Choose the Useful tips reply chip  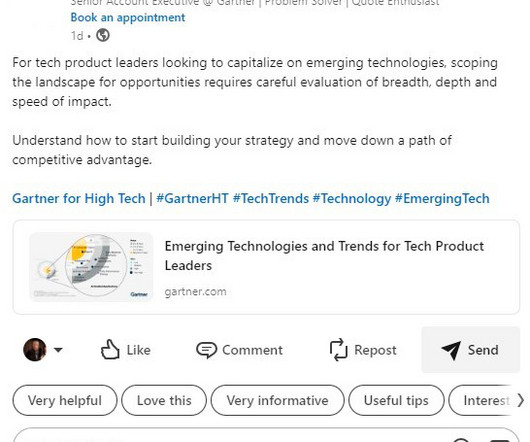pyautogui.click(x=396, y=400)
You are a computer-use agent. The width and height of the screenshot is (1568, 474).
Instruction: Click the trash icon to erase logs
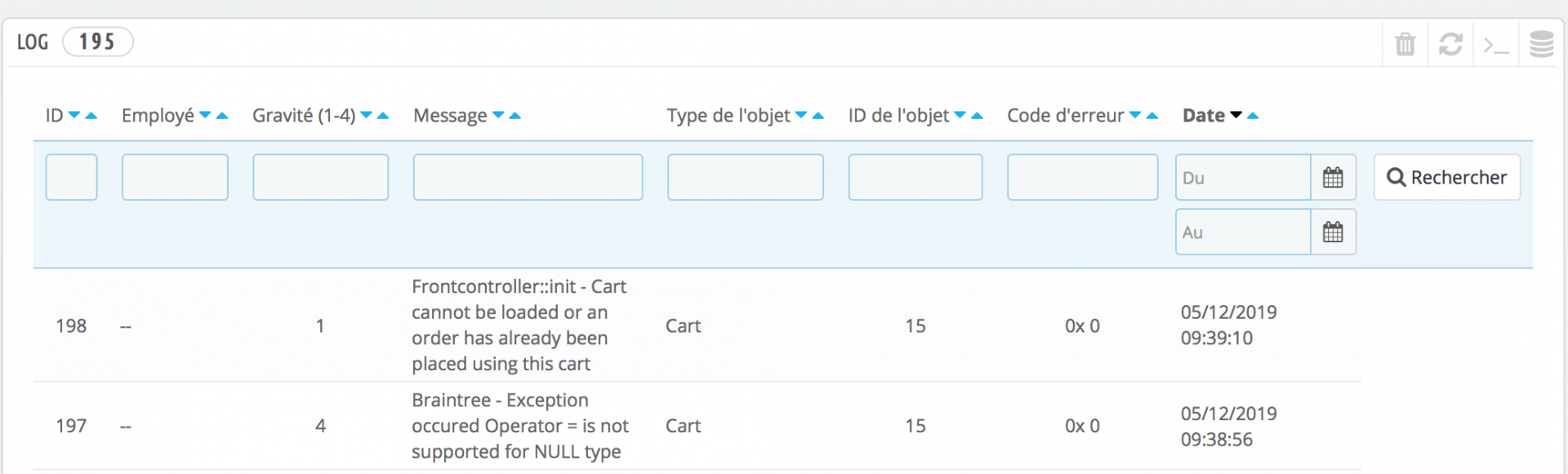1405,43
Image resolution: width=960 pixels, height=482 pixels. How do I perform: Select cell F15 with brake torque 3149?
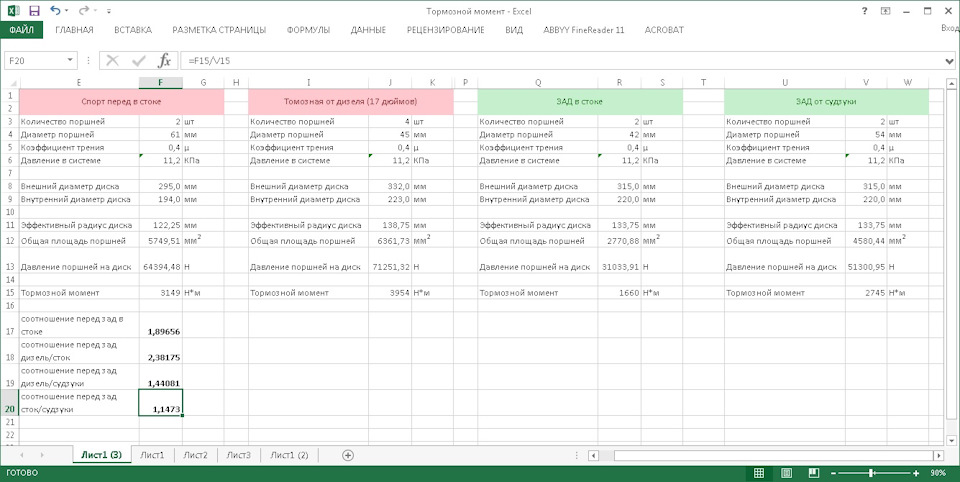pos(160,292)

════════════════

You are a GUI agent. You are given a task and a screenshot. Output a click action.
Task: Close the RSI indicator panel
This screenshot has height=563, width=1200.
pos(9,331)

════════════════

Directive: Can you rewrite the stretch from the line containing "You are a computer-use" through the line containing "pos(160,292)", swapping "trash icon" for "delete icon" and keeping everything else as it is? Leave the pictures out of your answer.

Solution for this exercise:
You are a computer-use agent. The width and height of the screenshot is (1568, 474).
Instruction: Click the delete icon to erase logs
1405,43
Image resolution: width=960 pixels, height=482 pixels. How do I perform: Select cell F15 with brake torque 3149?
pos(160,292)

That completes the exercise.